Data Analytics for my data

Z1745566 · February 19, 2016, 8:42am

Hello,

I am very new to analytics and knime, please forgive me if I am asking some basic questions.

I have data with 9 parameters from some vehicles. [Vin, timestamp, latitude, longitude, speed, etc] and over 20 million rows. (Vin is unique number for each vehicle)

My requirement is to build a model using this 20 million rows, so that when I give (speed, latitude and longitude) of a new vehicle - it should predict other parametrs and to which vehicle it becomes or atleast quoting the similarities with the vehicle data which we had previously.

Please help me how to implement this in KNIME. I appreciate your help.

Thank you

Gabriel_Cornejo · February 20, 2016, 3:24am

Hello Z1745566:

There are several methods you can apply in your data to achive your goal, It seems to be a predict model that you need, for example, you can do linear regression, knn, M5P (Weka Extension) even you can do artificial neural network.

Good luck.

Gabriel.

mauuuuu5 · February 21, 2016, 12:28am

Hi you can also check a Knime video called "Building a basic Model for Churn Prediction with KNIME", but exactly what do you want to predict or in other words what are your independent and depend variables??

Cheers

Z1745566 · February 22, 2016, 3:21am

Hello Gabriel,

Thanks for your help & suggestion.

I am completely new to KNIME, if possible can you upload some example doing the same - so that I will try to follow you. I really appreciate your help.

Z1745566

Z1745566 · February 22, 2016, 3:35am

Hello mauuuuu5,

Thanks for your reply, I have seen that video which only states yes or no. Is there a way to predict multiple parameters at a time?

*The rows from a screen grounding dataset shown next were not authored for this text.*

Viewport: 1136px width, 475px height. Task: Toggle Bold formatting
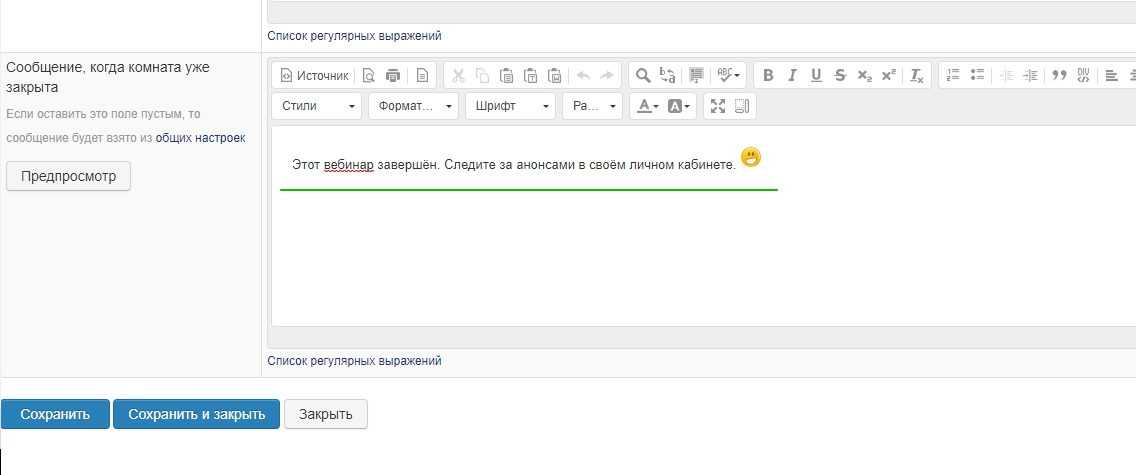click(768, 75)
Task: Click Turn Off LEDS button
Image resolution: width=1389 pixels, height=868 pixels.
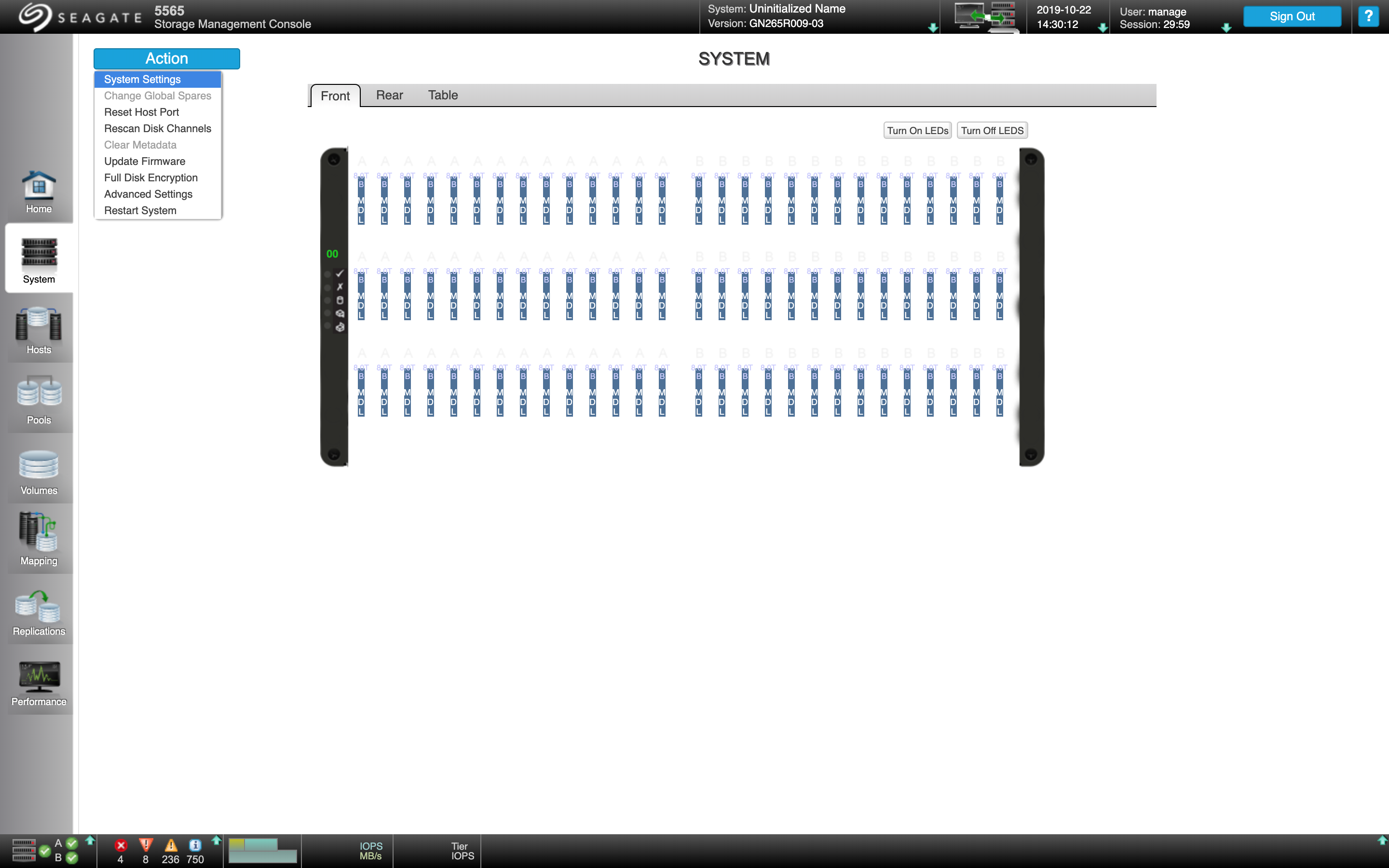Action: tap(991, 130)
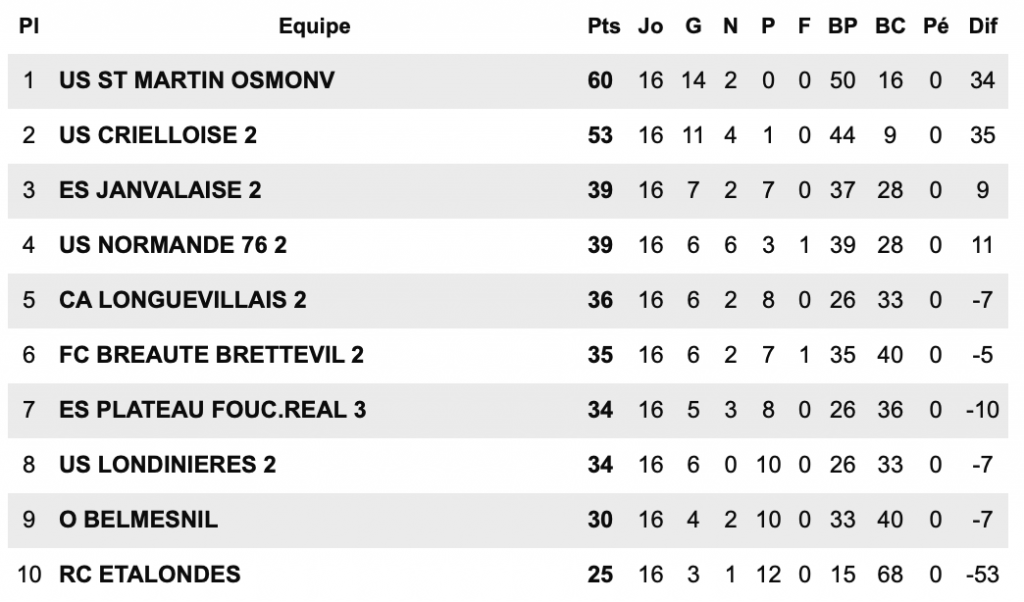The image size is (1024, 602).
Task: Click the Pé penalties column header
Action: click(x=936, y=26)
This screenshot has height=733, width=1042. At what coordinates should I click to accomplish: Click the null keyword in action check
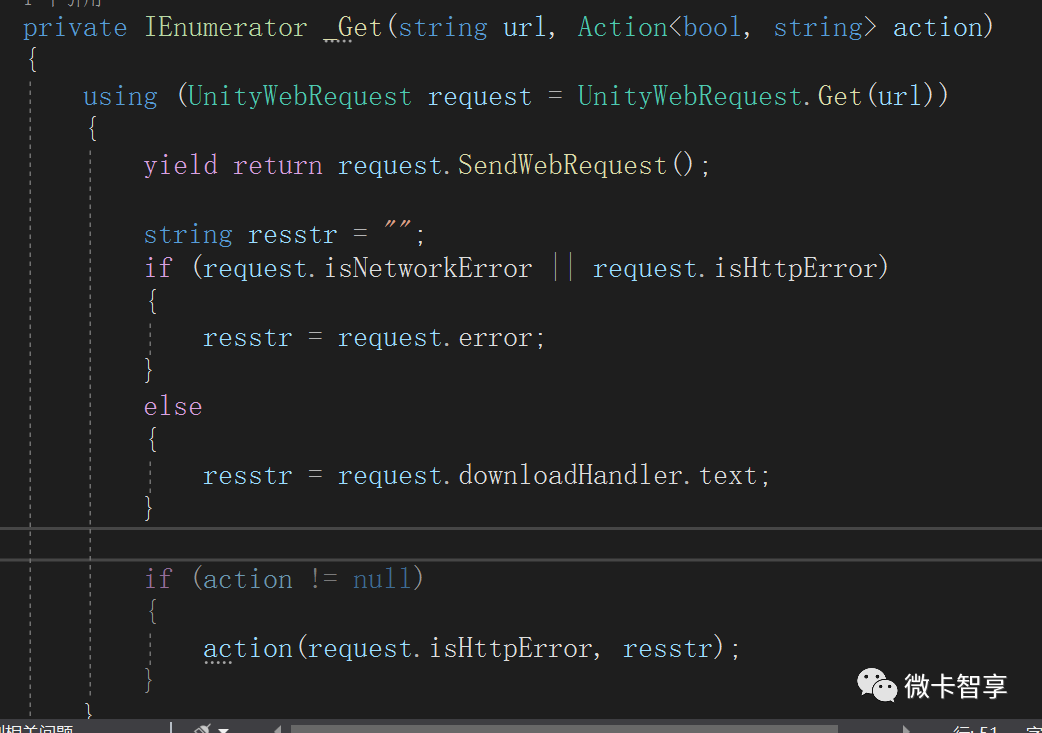[x=382, y=579]
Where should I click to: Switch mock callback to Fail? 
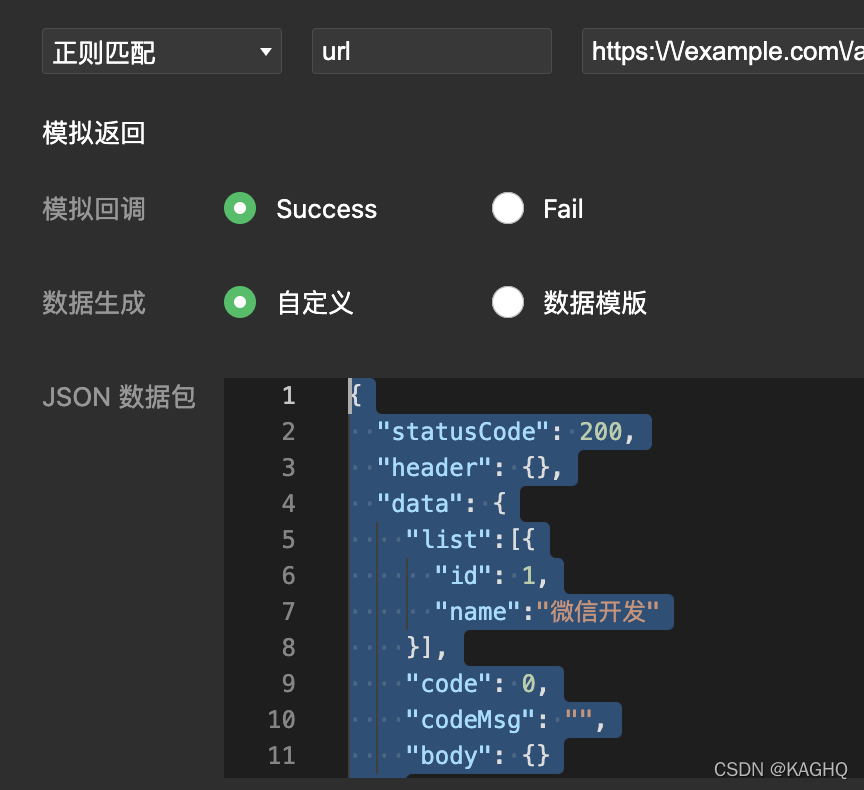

In Churn predicton while deploying, she has given only one row to predict, but in my case I will give data of a vehicle with multiple rows of (speed, latitude and longitude). By taking this new data set, my model show predict to which vehicle (vin) is similar to from my old data set.

For my work,

1) I need to predit all the other parameters if I give only the data of speed, latittude & longitude of a new vehicle.

2) I need to find out similarities between the new data set and old data set.

mauuuuu5 · February 22, 2016, 4:50am

Hi, I have experience with decision trees and they predict just one categorical variable, such as A, B, C, and D but you can "build" that categorical variable from a quantitative one by using the Auto-Binner Node that "allows to group numeric data in intervals - called bins". For instance you take a quantitative variable such as the Market Value of the vehicle and divide them into 4 or 5 categories such as:

A: 0 USD to 15.000 USD

B: 15.001 USD to 30.000 USD

C. 30.001 USD to 45.0000

D 45.001 USD to 60.000

and use the independent variables (speed, latitude and longitude) to predict in which bin (A,B,C,D) the car will, In other words you can predict the Categorical Market Value of the vehicle using the independent variables.

If you want to see how a decision tree work please google "r2 d3 A Visual Introduction to Machine Learning"

Regarding you second point maybe you can see if there is a correlation between the variables for instance Old Speed vs New Speed or Old Latitude vs New Latitude, you can use the Linear Correlation node or the HeatMap (JFreeChart) node you should mind which variables are numeric and nominal.

I recommend you to watch this knime video "Strategies for building Predictive Models" as it uses a Data mining methodology called Crisp DM.

Let me know if you need more help

Cheers

Z1745566 · February 23, 2016, 12:49am

Thank you mauuuuu5, for your help. I will start doing something and will let you know if I have any further questions.

doloop · May 1, 2016, 5:45pm

I realize that the above question is a few months old, but just in case Z1745566 is watching, the problem sounds like a "nearest neighbor" problem to me. Check out Analytics > Mining > Misc Classifiers > K Nearest Neighbor.